Now here in this short story we know that even though the child is a good child like the child who was good as in Grimm’s tale but here the child is also not as vulnerable as she was in Grimm’s tale. The child is empowered because she is seen as capable of defending herself. And when she heard the freezing howl of the wolf she dropped her gifts, seized the knife and turned on the beast. She is not vulnerable, weak and fragile, she is fully capable of turning on to the beast and is as conversant with the language of violence like the beast is.
As we already have an impression of Little Red Riding Hood ‘we should not assume appearances are indication of complete truth’.
While comparing the texts we come across various similarities and differences, some of them are as follows: The description of the Protagonist as a little girl who everyone loved in Grimm’s, the prettiest and youngest of her family in Carter’s and sweet sixteen who has never been a babe in the Duffy’s. Embarking on a journey by her mother telling her to go and give her specific directions on how to behave in Grimm’s, the girl insists that she wants to go in the Carter’s and the wolf leading the girl into the woods in the Duffy’s version.
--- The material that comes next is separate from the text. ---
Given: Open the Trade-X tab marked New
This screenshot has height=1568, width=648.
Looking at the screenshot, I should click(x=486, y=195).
The basket contains a piece of cake and a bottle of wine in the Grimm’s; cheeses,a bottle of harsh liquor, flat oat cakes, a pot or two of jam and a knife she puts into the basket herself in the Carter’s version and nothing that specific in the Duffy’s. Another instance is the way the wolf finds the house of her Grandmother like the girl telling him the Grimm’s version, the wolf knowing it already in the Carter’s. Next is that the wolf eats the Grandmother in the versions of Carter and Grimm’s and the girl finds her grandmother’s bones by chopping the wolf’s throat in the Duffy’s. The wolf doesn’t eat the girl as she and the grandmother are saved by a woodsman in the Grimm’s while she is figuratively married to the wolf in the Carter’s and the girl in Duffy’s manages to escape the forest with flowers while singing.
The Grimm’s version is basically a story about the never-ending fight between good and evil, a story about greed and hope, a story about responsibility and second chances. It is an old fairy tale, known in many different variations and each one of them can be interpreted in different ways just like this one.
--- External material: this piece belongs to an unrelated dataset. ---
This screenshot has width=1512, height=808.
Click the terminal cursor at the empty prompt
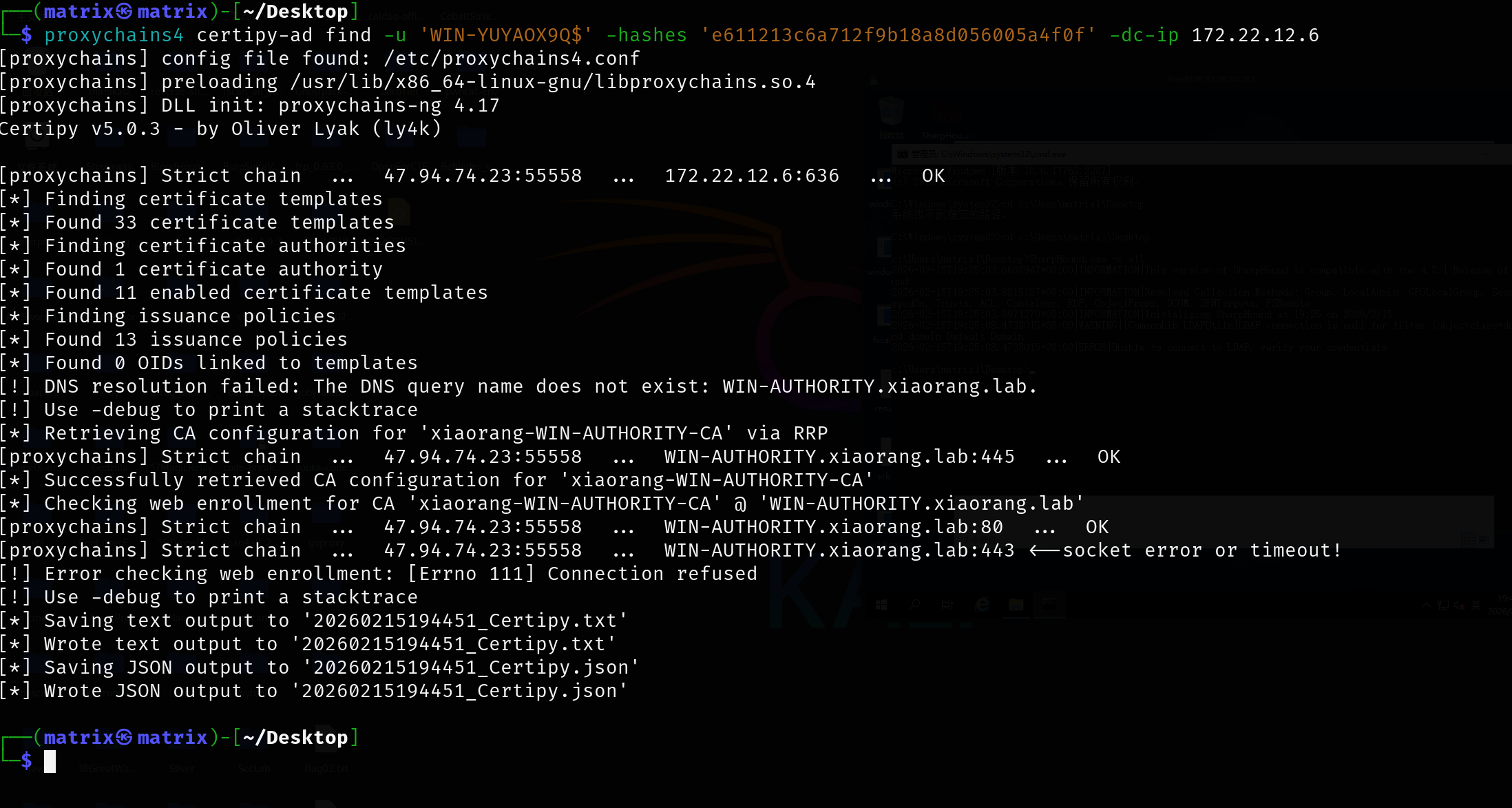click(50, 761)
In the version of the Carter, Little Red Riding Hood is represented as a witty new woman who embraces her own sexuality and regards herself as a subject rather than an object . Through the transposition between reader and character, this tale produces a new subject position for readers, particularly for young female readers.
Just as Carol Ann Duffy, the woman came to recognise herself as needing both men and women in her life, being openly bisexual, she also developed a poetic voice that took the best of both male and female traditions and welded them together. This is summarized very well in ‘Little Red Cap’.
Сonclusion from the wolf had been a love poem that came with a price, namely a sexual one, but the girl felt the need to slide “from between his heavy matted paws” to find her own, female voice. A common conclusion that most of the versions of the Little Red Riding Hood draws is that the Children, especially attractive, well bred young ladies, should never talk to strangers, for if they should do so, they may well provide dinner for a wolf.